Key wins after migration
The migration to Angular 18 delivered significant improvements:
- Development boosts: Angular 18’s ecosystem—CLI, extensions, and CI/CD pipelines—streamlined workflows, enabling rapid observability enhancements.
- Feature upgrades: Enhanced dashboards and monitor configurations provided more powerful tools for tracking IT health.
- Performance gains: Lazy loading reduced initial load times by approximately 30%, and API cancellation minimized redundant requests, ensuring uninterrupted monitoring.
- User improvements: A consistent, modern UI with smoother navigation improved usability for managing alerts and metrics.
Benefits of migration
Migrating to Angular 18 enhanced Site24x7 with:
- Zero-downtime observability: A hybrid approach during migration ensured 24/7 IT operations without crashes.
- Faster incident response: Optimized performance reduces dashboard refresh times for quicker alert access.
- Scalable architecture: Angular 18 supports growth with lazy loading and advanced routing.
- Enhanced security: Built-in protections safeguard data integrity, bolstering trust.
- Improved user experience: A modern UI and smoother navigation offer intuitive interfaces.
- Better maintainability: The modular design simplifies updates for evolving IT needs.
- Empowered developers: Angular CLI, TypeScript, and ESLint accelerate feature development.
- Future-proof scalability: Angular 18’s architecture supports Site24x7’s growth without compromising stability.
Lessons learned
Site24x7’s migration journey offered valuable lessons for avoiding common pitfalls:
- Incremental over full rewrite: A gradual shift using ngUpgrade prevented operational halts, unlike a risky big-bang rewrite.
- Rigorous testing: Unit tests, end-to-end tests, and performance benchmarks caught issues early, preserving monitoring capabilities.
- Documentation and team alignment: Comprehensive records and regular syncs kept the team focused on stability and deadlines.
- Proactive security reviews: Early vulnerability checks protected users during the transition.
Best practices for framework migrations
Based on Site24x7’s experience, here are actionable best practices for teams migrating to the latest Angular framework:
- Conduct a requirements study: Analyze all migration paths, mapping dependencies and risks to inform planning.
- Plan incrementally: Break the migration into phases, prioritizing core features to maintain uptime.
- Prioritize stability: Focus on critical functionality (e.g., monitors) to prevent operational risks.
- Test relentlessly: Use automated unit and end-to-end tests to catch regressions. Performance benchmarks ensure no slowdowns.
- Optimize early: Implement lazy loading, tree-shaking, and API optimizations during migration to boost performance from the start.
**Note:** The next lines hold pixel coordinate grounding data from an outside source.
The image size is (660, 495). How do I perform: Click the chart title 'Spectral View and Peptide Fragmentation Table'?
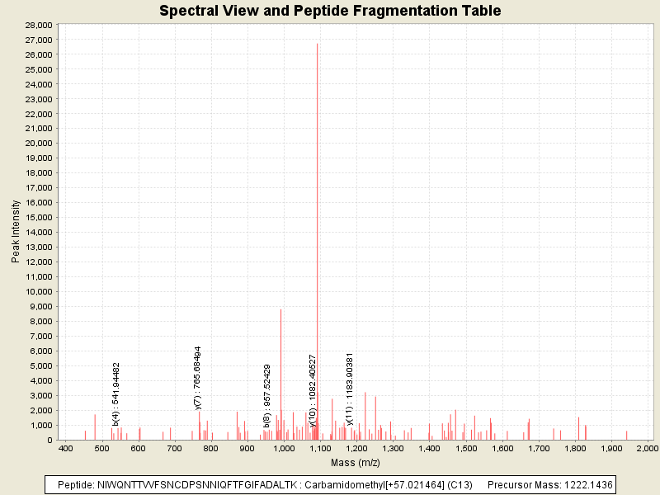pyautogui.click(x=330, y=11)
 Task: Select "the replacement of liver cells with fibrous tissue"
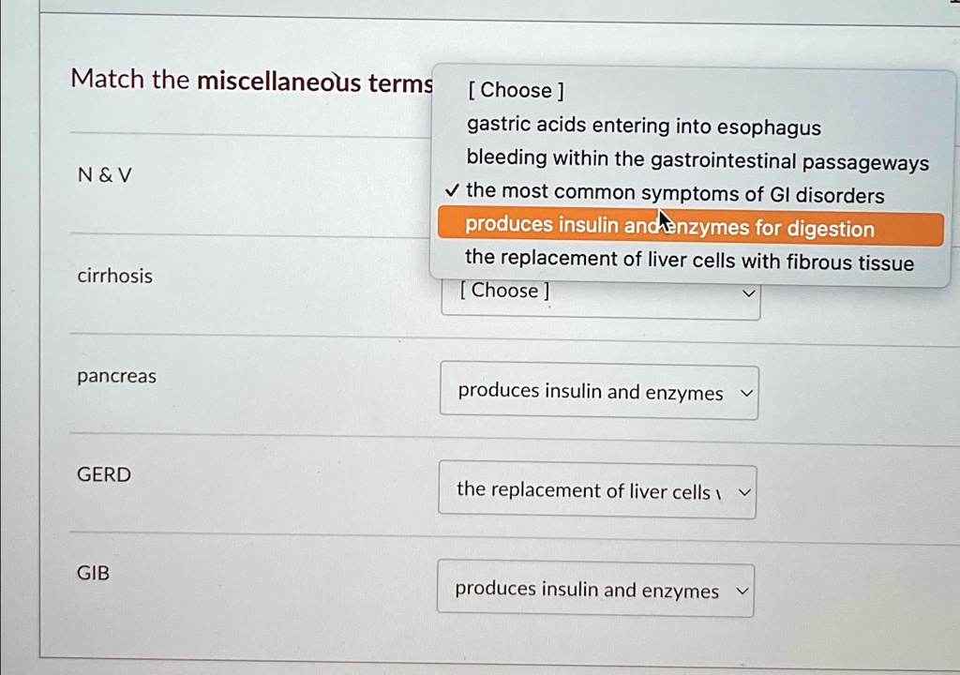(x=689, y=262)
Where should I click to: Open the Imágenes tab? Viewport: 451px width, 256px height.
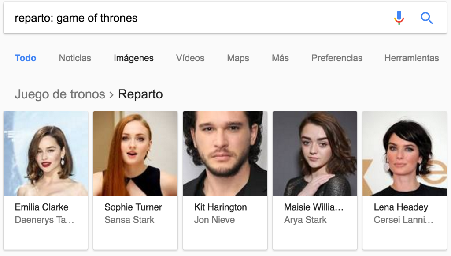click(134, 58)
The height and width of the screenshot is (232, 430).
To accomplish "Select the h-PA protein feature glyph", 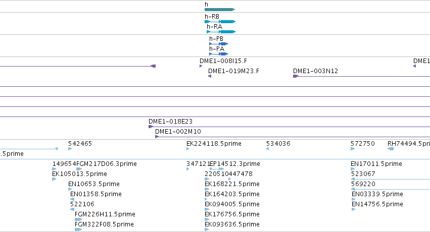I will [x=219, y=54].
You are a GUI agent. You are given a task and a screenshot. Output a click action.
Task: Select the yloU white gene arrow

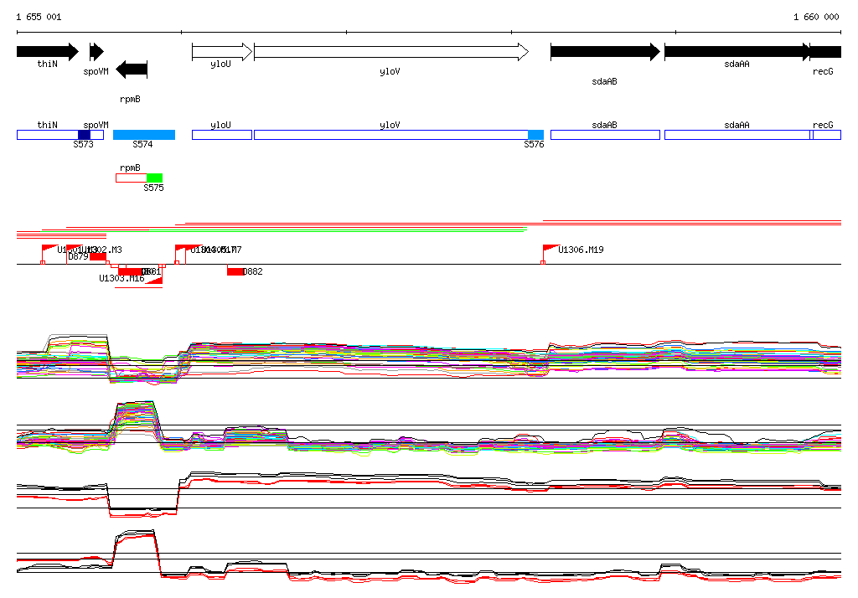[x=221, y=52]
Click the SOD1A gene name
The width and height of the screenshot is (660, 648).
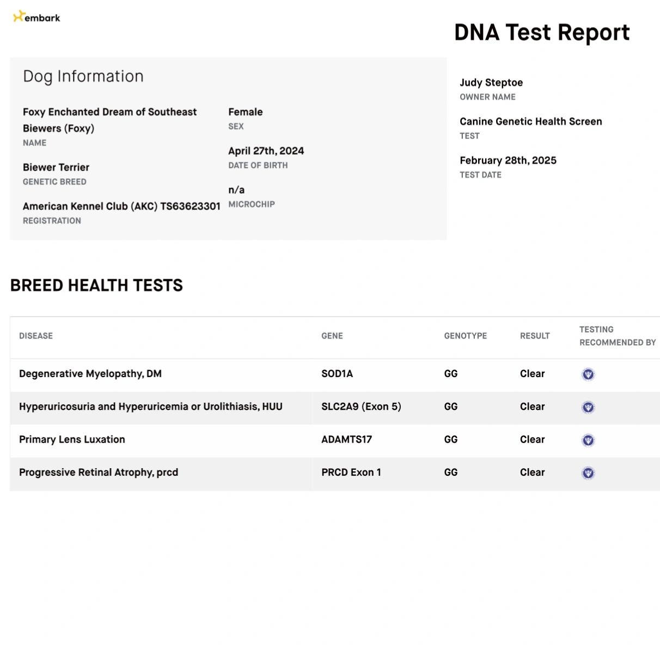pyautogui.click(x=337, y=374)
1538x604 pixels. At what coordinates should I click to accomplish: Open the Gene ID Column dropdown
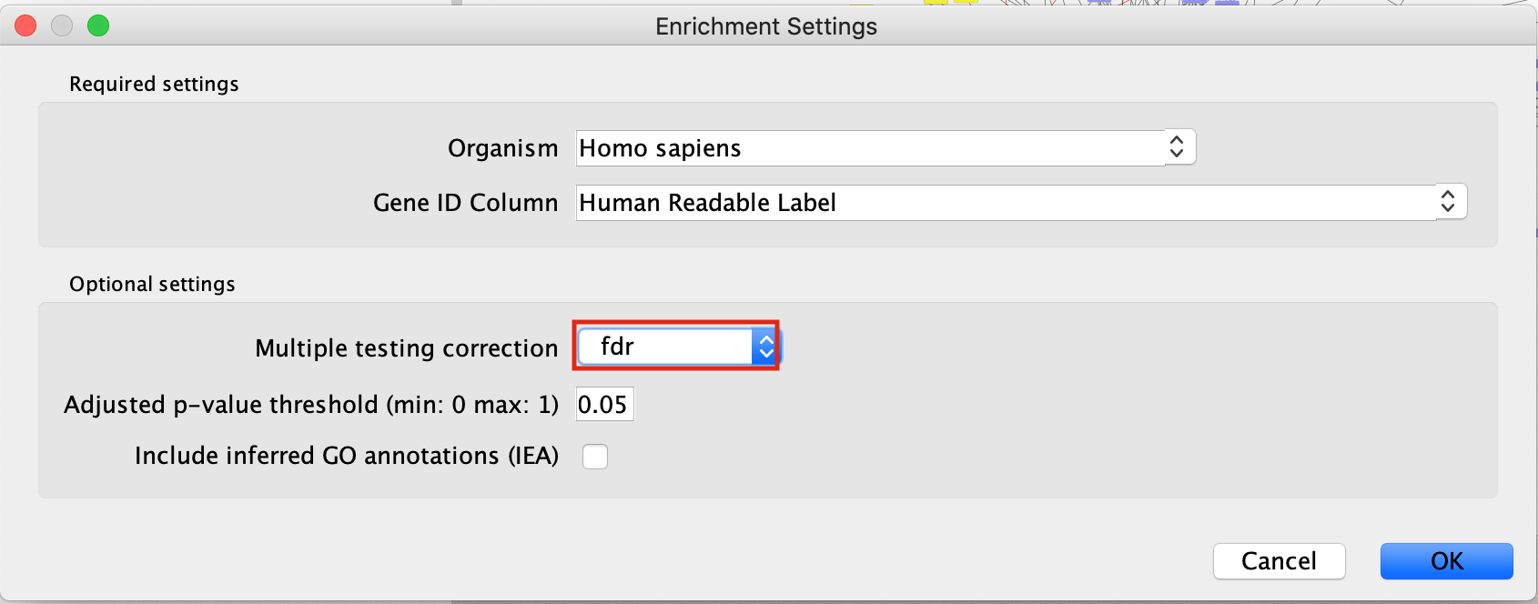coord(1006,203)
- Leverage hybrid tools: Use ngUpgrade to enable AngularJS and Angular coexistence, ensuring gradual component replacement.
- Track progress: Develop tools to monitor migrated components, maintaining transparency and accountability across teams.
Migrating to Angular 18 transformed Site24x7 into a faster, more secure, and scalable IT observability platform. The hybrid approach, rigorous testing, and performance optimizations ensured zero downtime, reinforcing trust for users worldwide.
A few statistics
- Web components vs. stand-alone app: The web component approach reduced migration time by approximately 40% compared to a stand-alone app rewrite, based on internal estimates.
- Page loading improvements: The first release of a business unit migration achieved a 25% reduction in page load times, setting a benchmark for subsequent phases.
- Migration scale: Over 1,500 components, directives, and services were migrated, with the custom tracking tool ensuring no feature was overlooked.